_ABOUT THIS TASK_
Output each record in full, exactly as it stands.

_LISTED ENTRIES_
* * * * *
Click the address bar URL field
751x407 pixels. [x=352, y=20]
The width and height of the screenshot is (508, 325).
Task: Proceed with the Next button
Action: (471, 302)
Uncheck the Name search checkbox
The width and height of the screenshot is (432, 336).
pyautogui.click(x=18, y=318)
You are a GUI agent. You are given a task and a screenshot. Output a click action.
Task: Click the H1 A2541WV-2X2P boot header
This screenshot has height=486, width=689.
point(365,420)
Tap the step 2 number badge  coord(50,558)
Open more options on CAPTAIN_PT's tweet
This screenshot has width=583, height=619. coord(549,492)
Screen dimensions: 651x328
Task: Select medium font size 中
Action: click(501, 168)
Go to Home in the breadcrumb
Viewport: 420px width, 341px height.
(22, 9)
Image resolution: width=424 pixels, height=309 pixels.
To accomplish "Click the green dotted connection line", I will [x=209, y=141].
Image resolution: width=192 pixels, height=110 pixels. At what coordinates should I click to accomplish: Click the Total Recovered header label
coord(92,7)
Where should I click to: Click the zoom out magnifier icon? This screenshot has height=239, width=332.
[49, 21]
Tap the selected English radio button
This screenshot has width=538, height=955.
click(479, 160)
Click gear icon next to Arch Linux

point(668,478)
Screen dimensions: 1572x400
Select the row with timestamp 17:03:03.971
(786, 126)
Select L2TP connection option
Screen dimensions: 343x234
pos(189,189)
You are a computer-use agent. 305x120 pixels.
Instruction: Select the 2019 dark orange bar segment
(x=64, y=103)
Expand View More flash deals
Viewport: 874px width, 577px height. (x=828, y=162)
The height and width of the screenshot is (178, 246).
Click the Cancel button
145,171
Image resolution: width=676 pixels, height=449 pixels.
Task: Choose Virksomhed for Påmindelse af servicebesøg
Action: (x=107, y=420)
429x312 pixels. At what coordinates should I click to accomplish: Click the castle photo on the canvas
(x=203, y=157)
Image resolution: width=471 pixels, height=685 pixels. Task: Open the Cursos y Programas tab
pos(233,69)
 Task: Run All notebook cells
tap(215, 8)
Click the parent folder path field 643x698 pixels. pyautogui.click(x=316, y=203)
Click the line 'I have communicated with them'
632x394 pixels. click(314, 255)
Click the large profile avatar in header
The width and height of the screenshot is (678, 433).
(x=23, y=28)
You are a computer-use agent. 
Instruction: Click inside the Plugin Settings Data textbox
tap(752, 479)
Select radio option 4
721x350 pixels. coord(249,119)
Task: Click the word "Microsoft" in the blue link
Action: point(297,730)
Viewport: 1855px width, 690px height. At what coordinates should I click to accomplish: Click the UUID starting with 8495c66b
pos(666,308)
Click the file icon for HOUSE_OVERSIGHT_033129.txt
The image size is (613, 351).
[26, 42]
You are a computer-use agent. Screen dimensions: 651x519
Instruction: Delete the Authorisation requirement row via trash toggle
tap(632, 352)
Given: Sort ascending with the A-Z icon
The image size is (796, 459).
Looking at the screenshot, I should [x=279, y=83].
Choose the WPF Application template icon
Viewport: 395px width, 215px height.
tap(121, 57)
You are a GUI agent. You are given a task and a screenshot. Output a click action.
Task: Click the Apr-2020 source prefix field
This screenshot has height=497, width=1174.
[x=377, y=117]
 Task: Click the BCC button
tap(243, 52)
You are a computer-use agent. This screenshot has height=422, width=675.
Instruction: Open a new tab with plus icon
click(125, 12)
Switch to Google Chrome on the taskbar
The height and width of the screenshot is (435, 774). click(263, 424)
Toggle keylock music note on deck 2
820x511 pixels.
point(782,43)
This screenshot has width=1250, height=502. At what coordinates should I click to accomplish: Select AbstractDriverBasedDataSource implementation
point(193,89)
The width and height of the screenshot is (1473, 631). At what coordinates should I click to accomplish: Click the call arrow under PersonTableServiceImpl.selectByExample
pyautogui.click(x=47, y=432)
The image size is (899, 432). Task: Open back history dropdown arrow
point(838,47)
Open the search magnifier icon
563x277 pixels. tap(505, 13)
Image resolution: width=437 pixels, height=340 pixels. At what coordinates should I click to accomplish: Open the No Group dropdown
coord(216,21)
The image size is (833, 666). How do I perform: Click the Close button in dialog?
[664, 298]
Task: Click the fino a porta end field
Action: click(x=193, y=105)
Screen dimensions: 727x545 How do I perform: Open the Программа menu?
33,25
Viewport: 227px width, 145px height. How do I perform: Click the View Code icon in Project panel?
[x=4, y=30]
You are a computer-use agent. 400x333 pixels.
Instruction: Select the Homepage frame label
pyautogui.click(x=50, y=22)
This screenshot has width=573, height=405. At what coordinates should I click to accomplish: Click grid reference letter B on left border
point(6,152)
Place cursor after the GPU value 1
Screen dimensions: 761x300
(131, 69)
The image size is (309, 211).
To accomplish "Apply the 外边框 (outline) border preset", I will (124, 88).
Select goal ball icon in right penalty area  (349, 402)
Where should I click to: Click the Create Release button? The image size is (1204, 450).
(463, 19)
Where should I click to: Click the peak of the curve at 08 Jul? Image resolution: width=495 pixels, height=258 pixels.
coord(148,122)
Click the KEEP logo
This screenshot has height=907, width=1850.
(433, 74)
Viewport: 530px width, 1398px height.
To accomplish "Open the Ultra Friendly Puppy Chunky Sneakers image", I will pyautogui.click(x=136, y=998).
* * * * *
_TASK RESPONSE_
Click the address bar URL field
751x407 pixels. [x=352, y=20]
The width and height of the screenshot is (508, 325).
Task: Proceed with the Next button
Action: (471, 302)
Uncheck the Name search checkbox
The width and height of the screenshot is (432, 336).
pyautogui.click(x=18, y=318)
You are a GUI agent. You are given a task and a screenshot. Output a click action.
Task: Click the H1 A2541WV-2X2P boot header
This screenshot has height=486, width=689.
point(365,420)
Tap the step 2 number badge  coord(50,558)
Open more options on CAPTAIN_PT's tweet
This screenshot has width=583, height=619. coord(549,492)
Screen dimensions: 651x328
Task: Select medium font size 中
Action: click(501, 168)
Go to Home in the breadcrumb
Viewport: 420px width, 341px height.
(22, 9)
Image resolution: width=424 pixels, height=309 pixels.
To accomplish "Click the green dotted connection line", I will [x=209, y=141].
Image resolution: width=192 pixels, height=110 pixels. At what coordinates should I click to accomplish: Click the Total Recovered header label
coord(92,7)
Where should I click to: Click the zoom out magnifier icon? This screenshot has height=239, width=332.
[49, 21]
Tap the selected English radio button
This screenshot has width=538, height=955.
click(479, 160)
Click gear icon next to Arch Linux

point(668,478)
Screen dimensions: 1572x400
Select the row with timestamp 17:03:03.971
(786, 126)
Select L2TP connection option
Screen dimensions: 343x234
pos(189,189)
You are a computer-use agent. 305x120 pixels.
Instruction: Select the 2019 dark orange bar segment
(x=64, y=103)
Expand View More flash deals
Viewport: 874px width, 577px height. (x=828, y=162)
The height and width of the screenshot is (178, 246).
Click the Cancel button
145,171
Image resolution: width=676 pixels, height=449 pixels.
Task: Choose Virksomhed for Påmindelse af servicebesøg
Action: (x=107, y=420)
429x312 pixels. At what coordinates should I click to accomplish: Click the castle photo on the canvas
(x=203, y=157)
Image resolution: width=471 pixels, height=685 pixels. Task: Open the Cursos y Programas tab
pos(233,69)
 Task: Run All notebook cells
tap(215, 8)
Click the parent folder path field 643x698 pixels. pyautogui.click(x=316, y=203)
Click the line 'I have communicated with them'
632x394 pixels. click(314, 255)
Click the large profile avatar in header
The width and height of the screenshot is (678, 433).
(x=23, y=28)
You are a computer-use agent. 
Instruction: Click inside the Plugin Settings Data textbox
tap(752, 479)
Select radio option 4
721x350 pixels. coord(249,119)
Task: Click the word "Microsoft" in the blue link
Action: point(297,730)
Viewport: 1855px width, 690px height. At what coordinates should I click to accomplish: Click the UUID starting with 8495c66b
pos(666,308)
Click the file icon for HOUSE_OVERSIGHT_033129.txt
The image size is (613, 351).
[26, 42]
You are a computer-use agent. Screen dimensions: 651x519
Instruction: Delete the Authorisation requirement row via trash toggle
tap(632, 352)
Given: Sort ascending with the A-Z icon
The image size is (796, 459).
Looking at the screenshot, I should [x=279, y=83].
Choose the WPF Application template icon
Viewport: 395px width, 215px height.
tap(121, 57)
You are a GUI agent. You are given a task and a screenshot. Output a click action.
Task: Click the Apr-2020 source prefix field
This screenshot has height=497, width=1174.
[x=377, y=117]
 Task: Click the BCC button
tap(243, 52)
You are a computer-use agent. This screenshot has height=422, width=675.
Instruction: Open a new tab with plus icon
click(125, 12)
Switch to Google Chrome on the taskbar
The height and width of the screenshot is (435, 774). click(263, 424)
Toggle keylock music note on deck 2
820x511 pixels.
point(782,43)
This screenshot has width=1250, height=502. At what coordinates should I click to accomplish: Select AbstractDriverBasedDataSource implementation
point(193,89)
The width and height of the screenshot is (1473, 631). At what coordinates should I click to accomplish: Click the call arrow under PersonTableServiceImpl.selectByExample
pyautogui.click(x=47, y=432)
The image size is (899, 432). Task: Open back history dropdown arrow
point(838,47)
Open the search magnifier icon
563x277 pixels. tap(505, 13)
Image resolution: width=437 pixels, height=340 pixels. At what coordinates should I click to accomplish: Open the No Group dropdown
coord(216,21)
The image size is (833, 666). How do I perform: Click the Close button in dialog?
[664, 298]
Task: Click the fino a porta end field
Action: click(x=193, y=105)
Screen dimensions: 727x545 How do I perform: Open the Программа menu?
33,25
Viewport: 227px width, 145px height. How do I perform: Click the View Code icon in Project panel?
[x=4, y=30]
You are a computer-use agent. 400x333 pixels.
Instruction: Select the Homepage frame label
pyautogui.click(x=50, y=22)
This screenshot has width=573, height=405. At what coordinates should I click to accomplish: Click grid reference letter B on left border
point(6,152)
Place cursor after the GPU value 1
Screen dimensions: 761x300
(131, 69)
The image size is (309, 211).
To accomplish "Apply the 外边框 (outline) border preset", I will (124, 88).
Select goal ball icon in right penalty area  (349, 402)
Where should I click to: Click the Create Release button? The image size is (1204, 450).
(463, 19)
Where should I click to: Click the peak of the curve at 08 Jul? Image resolution: width=495 pixels, height=258 pixels.
coord(148,122)
Click the KEEP logo
This screenshot has height=907, width=1850.
(433, 74)
Viewport: 530px width, 1398px height.
To accomplish "Open the Ultra Friendly Puppy Chunky Sneakers image", I will pyautogui.click(x=136, y=998).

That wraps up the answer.